▸ What to produce: How many lines in the records below contain the word "agent"? Reply with that number only.

• • • •

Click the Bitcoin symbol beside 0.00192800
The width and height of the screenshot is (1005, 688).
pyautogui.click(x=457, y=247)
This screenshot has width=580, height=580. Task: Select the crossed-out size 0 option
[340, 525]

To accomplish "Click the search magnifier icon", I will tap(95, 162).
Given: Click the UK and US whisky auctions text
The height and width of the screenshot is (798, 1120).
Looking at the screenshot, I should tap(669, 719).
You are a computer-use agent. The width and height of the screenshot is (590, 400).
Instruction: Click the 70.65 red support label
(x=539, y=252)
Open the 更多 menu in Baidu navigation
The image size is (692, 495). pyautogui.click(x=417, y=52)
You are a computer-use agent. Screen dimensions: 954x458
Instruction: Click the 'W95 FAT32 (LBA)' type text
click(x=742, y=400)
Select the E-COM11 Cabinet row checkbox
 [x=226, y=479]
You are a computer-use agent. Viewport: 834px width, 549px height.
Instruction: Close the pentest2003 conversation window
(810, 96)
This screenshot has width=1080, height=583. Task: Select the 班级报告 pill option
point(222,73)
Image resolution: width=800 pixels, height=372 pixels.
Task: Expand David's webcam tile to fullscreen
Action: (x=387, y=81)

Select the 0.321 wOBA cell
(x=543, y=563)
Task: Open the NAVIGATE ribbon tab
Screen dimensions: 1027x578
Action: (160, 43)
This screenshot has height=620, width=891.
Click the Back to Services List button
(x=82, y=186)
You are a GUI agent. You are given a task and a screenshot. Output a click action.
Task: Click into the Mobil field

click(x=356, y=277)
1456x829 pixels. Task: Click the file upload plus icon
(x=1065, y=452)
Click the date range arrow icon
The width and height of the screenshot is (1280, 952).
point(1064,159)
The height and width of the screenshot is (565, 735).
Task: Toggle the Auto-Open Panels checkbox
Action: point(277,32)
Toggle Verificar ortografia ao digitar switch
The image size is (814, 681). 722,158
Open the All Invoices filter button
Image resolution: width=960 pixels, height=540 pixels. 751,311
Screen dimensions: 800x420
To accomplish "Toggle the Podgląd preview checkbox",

• • • •

▸ Written response: 4